Скоро полночь. Над ярмаркой сгустилась вдруг гнетущая, тягостная атмосфера страха. Набежали черные тучи. Сразу за чертой ярмарки непроглядной чащей густеет тьма. Налетел ветер. Захлопали на цирковых балаганах флаги. Видать, надвигается буря.
Однако не это, пожалуй, послужило причиной тревоги, охватившей ярмарку.
В трактирах вовсю наяривают ватаги музыкантов. Отовсюду, из самых отдаленных городов, слетелись певицы.
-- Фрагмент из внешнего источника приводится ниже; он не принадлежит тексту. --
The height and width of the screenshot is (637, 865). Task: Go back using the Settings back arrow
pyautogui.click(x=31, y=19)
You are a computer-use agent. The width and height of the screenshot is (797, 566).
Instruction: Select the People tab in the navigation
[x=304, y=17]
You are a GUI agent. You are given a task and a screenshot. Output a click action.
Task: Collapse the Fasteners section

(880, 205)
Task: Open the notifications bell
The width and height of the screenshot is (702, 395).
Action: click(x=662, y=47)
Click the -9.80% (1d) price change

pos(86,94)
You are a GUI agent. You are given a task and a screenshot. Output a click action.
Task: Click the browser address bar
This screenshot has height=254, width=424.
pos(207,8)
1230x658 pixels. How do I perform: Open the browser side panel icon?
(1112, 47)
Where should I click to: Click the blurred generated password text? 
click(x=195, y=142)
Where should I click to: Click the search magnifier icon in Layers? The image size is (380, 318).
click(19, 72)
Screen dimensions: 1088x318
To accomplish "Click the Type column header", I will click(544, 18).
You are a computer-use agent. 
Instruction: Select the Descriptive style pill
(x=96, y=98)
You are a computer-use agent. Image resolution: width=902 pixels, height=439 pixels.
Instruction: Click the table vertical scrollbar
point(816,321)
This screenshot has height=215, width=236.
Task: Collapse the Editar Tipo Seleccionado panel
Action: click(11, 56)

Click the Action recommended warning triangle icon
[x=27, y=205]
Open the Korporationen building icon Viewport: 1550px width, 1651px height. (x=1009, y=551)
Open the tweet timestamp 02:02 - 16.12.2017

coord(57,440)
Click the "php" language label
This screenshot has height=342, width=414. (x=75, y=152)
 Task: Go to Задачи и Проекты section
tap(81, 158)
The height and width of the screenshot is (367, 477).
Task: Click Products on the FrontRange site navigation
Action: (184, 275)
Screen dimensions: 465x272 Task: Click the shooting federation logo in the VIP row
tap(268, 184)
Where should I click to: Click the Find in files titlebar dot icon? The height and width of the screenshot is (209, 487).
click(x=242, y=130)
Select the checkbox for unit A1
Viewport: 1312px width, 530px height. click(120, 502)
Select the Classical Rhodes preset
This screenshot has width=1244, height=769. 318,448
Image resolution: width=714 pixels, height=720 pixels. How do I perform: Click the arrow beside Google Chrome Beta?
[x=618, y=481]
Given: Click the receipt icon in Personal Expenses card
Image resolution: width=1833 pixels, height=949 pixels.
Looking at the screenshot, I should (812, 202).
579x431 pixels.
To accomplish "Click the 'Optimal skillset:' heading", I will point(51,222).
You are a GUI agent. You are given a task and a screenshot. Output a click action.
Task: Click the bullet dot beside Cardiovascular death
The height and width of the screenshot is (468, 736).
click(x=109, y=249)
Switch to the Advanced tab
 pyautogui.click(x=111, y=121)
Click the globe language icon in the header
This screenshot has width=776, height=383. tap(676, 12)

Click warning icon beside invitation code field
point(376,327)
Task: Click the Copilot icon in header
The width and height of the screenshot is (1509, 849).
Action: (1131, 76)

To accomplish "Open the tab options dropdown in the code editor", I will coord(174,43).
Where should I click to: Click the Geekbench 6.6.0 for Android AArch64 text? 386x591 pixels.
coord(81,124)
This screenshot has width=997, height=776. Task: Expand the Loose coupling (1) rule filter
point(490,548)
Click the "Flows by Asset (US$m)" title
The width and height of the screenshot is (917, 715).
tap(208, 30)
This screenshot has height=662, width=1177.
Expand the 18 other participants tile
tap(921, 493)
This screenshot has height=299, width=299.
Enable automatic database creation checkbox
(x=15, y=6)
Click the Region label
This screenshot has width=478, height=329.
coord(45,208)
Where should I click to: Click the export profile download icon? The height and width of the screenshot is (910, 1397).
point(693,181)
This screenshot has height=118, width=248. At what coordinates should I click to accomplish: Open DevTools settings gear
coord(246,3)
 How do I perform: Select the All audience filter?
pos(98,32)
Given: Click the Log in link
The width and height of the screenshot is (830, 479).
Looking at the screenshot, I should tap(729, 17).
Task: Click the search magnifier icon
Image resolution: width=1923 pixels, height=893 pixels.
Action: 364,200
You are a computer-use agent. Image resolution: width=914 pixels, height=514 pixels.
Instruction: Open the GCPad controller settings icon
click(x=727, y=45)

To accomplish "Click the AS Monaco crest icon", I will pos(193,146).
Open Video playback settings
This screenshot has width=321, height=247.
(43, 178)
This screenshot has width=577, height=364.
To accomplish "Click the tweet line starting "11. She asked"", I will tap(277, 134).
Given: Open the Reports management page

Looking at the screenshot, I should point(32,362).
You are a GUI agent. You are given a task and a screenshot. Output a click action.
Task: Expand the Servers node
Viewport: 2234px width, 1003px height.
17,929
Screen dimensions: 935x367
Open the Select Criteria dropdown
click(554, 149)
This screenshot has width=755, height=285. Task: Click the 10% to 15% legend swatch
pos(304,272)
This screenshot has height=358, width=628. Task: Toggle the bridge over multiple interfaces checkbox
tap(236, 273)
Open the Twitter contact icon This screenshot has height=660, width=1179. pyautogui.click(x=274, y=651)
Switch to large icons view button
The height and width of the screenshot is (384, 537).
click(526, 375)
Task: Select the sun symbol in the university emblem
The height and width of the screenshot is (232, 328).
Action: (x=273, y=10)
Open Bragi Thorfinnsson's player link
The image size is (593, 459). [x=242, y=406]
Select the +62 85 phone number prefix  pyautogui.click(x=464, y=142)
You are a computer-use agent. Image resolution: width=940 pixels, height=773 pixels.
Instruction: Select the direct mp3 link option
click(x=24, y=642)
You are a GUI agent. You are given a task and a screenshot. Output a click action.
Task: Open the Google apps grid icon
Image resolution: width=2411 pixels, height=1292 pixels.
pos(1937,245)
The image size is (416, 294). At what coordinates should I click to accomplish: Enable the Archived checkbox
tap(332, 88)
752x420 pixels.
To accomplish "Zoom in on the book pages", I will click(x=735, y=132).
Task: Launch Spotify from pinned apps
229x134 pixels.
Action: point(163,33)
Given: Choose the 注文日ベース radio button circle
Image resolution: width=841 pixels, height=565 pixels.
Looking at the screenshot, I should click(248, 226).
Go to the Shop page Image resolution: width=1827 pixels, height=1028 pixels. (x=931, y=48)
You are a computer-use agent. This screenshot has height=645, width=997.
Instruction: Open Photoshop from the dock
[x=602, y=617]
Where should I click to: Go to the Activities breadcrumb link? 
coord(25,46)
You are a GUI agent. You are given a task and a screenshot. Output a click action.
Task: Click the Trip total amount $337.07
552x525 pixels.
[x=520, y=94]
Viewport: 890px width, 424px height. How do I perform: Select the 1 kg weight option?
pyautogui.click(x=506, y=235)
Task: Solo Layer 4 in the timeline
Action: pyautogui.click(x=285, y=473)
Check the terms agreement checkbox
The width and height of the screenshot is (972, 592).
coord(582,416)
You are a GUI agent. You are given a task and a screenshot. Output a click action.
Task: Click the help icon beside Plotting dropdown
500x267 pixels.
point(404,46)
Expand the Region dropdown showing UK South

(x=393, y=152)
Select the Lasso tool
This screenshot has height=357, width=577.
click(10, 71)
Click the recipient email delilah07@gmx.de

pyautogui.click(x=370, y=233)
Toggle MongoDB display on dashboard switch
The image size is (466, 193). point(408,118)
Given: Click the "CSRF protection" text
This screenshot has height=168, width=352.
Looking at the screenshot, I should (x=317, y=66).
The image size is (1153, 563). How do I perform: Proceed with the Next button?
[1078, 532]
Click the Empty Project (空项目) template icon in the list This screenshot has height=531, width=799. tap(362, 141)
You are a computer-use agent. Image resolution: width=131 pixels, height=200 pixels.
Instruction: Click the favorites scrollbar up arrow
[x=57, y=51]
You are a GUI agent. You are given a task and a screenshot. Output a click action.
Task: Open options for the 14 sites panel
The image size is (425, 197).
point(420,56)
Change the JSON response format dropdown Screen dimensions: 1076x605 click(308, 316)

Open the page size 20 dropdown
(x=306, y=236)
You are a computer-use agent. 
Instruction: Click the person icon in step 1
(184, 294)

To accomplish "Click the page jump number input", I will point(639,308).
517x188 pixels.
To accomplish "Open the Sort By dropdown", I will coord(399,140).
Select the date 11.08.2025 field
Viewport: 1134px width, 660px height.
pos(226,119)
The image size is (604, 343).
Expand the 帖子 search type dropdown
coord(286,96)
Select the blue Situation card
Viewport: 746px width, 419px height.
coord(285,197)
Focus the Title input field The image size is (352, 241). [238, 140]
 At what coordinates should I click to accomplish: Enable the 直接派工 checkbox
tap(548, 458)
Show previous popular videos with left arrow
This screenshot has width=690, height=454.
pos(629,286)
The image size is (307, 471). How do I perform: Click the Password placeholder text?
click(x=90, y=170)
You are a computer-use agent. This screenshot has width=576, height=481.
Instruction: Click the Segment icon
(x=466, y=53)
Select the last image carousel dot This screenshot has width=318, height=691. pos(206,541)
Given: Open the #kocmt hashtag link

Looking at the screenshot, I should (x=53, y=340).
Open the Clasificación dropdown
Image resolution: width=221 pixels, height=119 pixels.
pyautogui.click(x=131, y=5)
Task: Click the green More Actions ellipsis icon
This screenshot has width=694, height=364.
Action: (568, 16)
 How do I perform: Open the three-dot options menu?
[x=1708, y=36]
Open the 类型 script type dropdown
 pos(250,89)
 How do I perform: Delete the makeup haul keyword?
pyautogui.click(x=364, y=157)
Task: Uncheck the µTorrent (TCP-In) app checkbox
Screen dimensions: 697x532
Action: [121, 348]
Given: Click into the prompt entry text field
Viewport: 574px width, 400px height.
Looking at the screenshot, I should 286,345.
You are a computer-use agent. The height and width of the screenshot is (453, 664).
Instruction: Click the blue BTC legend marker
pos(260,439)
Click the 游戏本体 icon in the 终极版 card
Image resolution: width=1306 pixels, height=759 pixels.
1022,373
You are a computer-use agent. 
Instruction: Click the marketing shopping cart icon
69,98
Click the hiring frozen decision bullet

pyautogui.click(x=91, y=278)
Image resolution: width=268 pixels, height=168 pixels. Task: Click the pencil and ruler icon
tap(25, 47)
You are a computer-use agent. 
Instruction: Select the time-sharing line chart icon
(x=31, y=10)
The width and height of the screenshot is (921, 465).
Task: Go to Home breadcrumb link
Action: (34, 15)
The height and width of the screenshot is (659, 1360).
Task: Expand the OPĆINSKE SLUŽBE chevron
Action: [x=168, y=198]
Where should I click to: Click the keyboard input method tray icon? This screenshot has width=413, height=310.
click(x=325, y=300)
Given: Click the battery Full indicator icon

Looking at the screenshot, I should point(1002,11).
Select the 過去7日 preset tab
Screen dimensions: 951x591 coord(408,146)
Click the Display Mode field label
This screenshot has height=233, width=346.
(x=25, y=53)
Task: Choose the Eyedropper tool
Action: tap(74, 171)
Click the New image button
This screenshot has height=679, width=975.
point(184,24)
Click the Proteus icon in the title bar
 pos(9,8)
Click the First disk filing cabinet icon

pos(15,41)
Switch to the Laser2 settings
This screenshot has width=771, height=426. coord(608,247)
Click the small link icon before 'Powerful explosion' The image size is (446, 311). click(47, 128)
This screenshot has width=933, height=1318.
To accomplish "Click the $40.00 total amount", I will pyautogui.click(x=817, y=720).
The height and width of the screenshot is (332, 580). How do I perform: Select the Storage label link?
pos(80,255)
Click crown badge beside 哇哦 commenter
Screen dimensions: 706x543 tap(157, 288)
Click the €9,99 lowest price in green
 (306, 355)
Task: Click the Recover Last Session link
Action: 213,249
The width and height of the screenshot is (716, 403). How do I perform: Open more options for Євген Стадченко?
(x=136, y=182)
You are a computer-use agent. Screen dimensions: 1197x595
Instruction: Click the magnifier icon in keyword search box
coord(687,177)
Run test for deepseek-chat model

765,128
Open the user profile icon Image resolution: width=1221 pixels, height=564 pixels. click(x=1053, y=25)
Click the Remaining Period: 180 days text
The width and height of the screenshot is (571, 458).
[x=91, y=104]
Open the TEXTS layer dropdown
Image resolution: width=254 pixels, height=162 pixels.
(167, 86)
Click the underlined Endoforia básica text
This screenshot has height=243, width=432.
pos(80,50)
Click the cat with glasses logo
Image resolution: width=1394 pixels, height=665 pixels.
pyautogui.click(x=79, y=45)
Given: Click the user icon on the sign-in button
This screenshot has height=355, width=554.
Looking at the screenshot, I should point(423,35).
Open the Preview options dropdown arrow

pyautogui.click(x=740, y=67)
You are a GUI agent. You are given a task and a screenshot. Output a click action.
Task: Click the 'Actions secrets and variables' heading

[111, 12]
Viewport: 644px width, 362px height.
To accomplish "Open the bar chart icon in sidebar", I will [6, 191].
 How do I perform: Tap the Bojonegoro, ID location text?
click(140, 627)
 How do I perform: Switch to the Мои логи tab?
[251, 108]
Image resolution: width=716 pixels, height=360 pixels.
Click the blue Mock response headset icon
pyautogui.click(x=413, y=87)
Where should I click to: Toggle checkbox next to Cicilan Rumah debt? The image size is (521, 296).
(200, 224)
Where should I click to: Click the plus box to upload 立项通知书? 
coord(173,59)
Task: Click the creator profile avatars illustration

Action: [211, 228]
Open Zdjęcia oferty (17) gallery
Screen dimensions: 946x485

В одном ресторанчике я замечаю моего шурина Альвицэ, он во хмелю, на коленях у него какая-то певичка мурлычет ему на ушко куплетцы:
Вот мой нежный, вот мой хрупкий,
Что с меня спроворил шубку
И измял на мне всю юбку.
Как неудачно все сложилось у моей сестры Евангелины! С самой свадьбы одно несчастье за другим. За Иона Альвицэ она пошла без любви – он ее выкрал. Правда, парень Ион был состоятельный – землю имел, рабочий скот – и к тому же сам красавец писаный. Да испортила его армия. Определили Альвицэ в гусары. Как-то на пасху приехал он домой: черный мундир, продолговатые пуговицы красными шнурами перевиты, на брюках – широкий черный кант, сапоги с розеткой и со шпорами как зеркало блестят, на ходу поскрипывают. Над губой – черные тонкие усики, и глаза темным блеском сверкают. Женщины так на него и набросились, проходу не давали. В Кукулясе он совсем опустился. Приставили его денщиком к офицеру. Так он первым делом обучился в карты играть и к выпивке пристрастился… Чтобы любовницу нарядить, продал волов, нотариусу и попу весь скот в карты продул. А у сестры один ребенок на руках, другой вот-вот родится, лицо землистое, увядшее, а кожа вокруг носа бурыми пятнами пошла. Всю землю спустил Альвицэ за время службы. Приедет, продаст, деньги просадит и уедет. Начал к сестре приставать, чтоб та и свой участок продала, скандалил, бил ее…
А теперь вот занялся маклерством, посредничает у греков, торгующих зерном, кукурузой, брюквой. Евангелина своих детей стала у нас оставлять: утром принесет, вечером забирает.
У певички нос картошкой – разбили небось в кулачной драке. Лицо блестит от помады и крема.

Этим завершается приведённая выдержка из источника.